When in Rome…Don’t Rent Bikes

While touring around Europe, my sister and I found that renting bikes was the easiest way to sightsee, as they gave us freedom and speed to meander around each city. Unfortunately, no one warned us about Italian drivers. You truly take your life in your own hands when just crossing the street; it’s rather similar to Los Angeles or New York. In Rome, a red light means “Keep going if you want. Or stop. What do I know? I’m just a traffic signal”. However, as we arrived in Rome at night and blearily fumbled the two steps it took to reach our lodgings, we didn’t realize until the morning. Despite it all, during our last day in Rome, we rented bikes in order to see places like the Colosseum and the Pantheon. In between dodging motorists and large clumps of tourists taking pictures with street-entertainers dressed as Roman soldiers, we eventually found our way around. It is decidedly much easier to point to a location on a map and say, “Here it is,” versus battling with narrow one-way streets and dead-ends.

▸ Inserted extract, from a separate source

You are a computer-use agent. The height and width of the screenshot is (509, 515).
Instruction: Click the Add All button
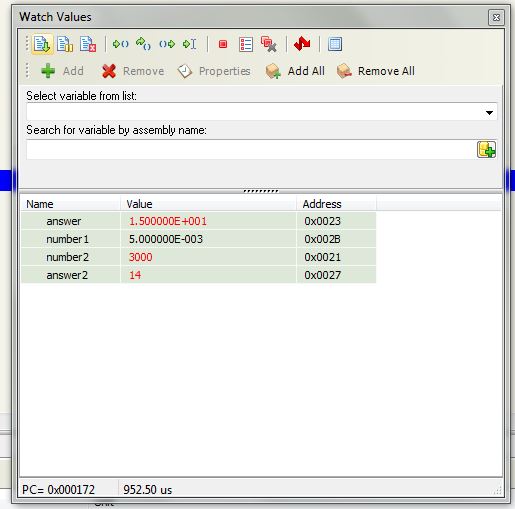point(295,71)
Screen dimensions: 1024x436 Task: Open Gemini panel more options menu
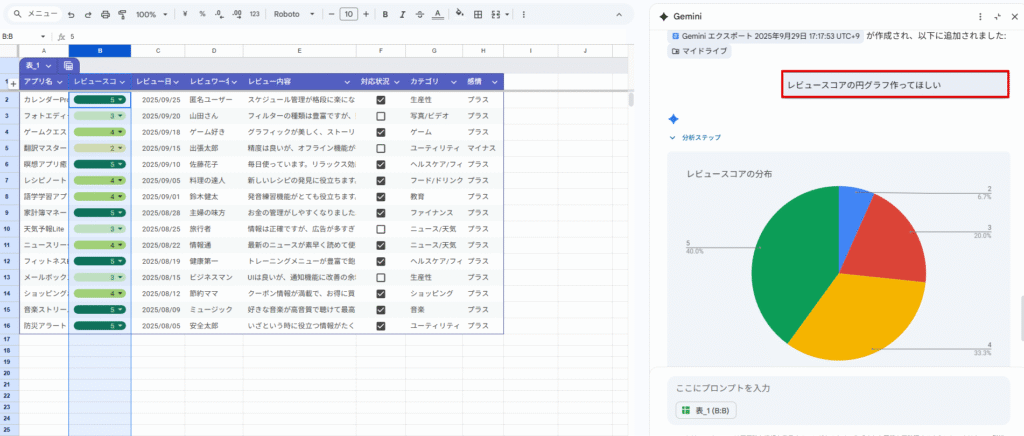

Regardless, my sister and I agree that we made the right decision. It was a beautiful day and the architecture was stunning. One moment we’d be cycling past a modern block of apartments and the next we were practically ramping off of ruins from the Roman Empire. Where once there were fierce gladiatorial fights for entertainment, there is now a neighboring pizzeria, so you can stand outside the Colosseum and picture said battles while grease runs down the side of your hand and bits of authentic Italian sausage drop around your feet.

With bikes it was easy to chain them up in designated areas and explore inside of places on foot, so we could take pictures and document our trip without trying to multitask – which is later did in Berlin that ended in a few near misses. The one thing we did wrong, however, was time-keeping. We had to catch a train around midday in order to travel to Venice and we also had to check out of our accommodations, not to mention return the rented bikes. Unfortunately, biking is much harder when the entire route back is uphill.

We returned to our hotel with minutes to spare, but upon racing upstairs, they’d already changed the keycode to our room, so we had to sprint all the way back down in order to sweet-talk the gentleman at the front desk in order to get our backpacks. Luckily, the man in question had helped us during our entire stay in Rome and had no issues with giving us a hand and making sure we made it on our way safely. We are definitely in his debt!

After that, we had to bike through Rome traffic with our packs on in order to drop the bikes back, which was another mission and a half. To be honest, we were thankful for the long train journey, so we could finally sit down and have a well deserved break!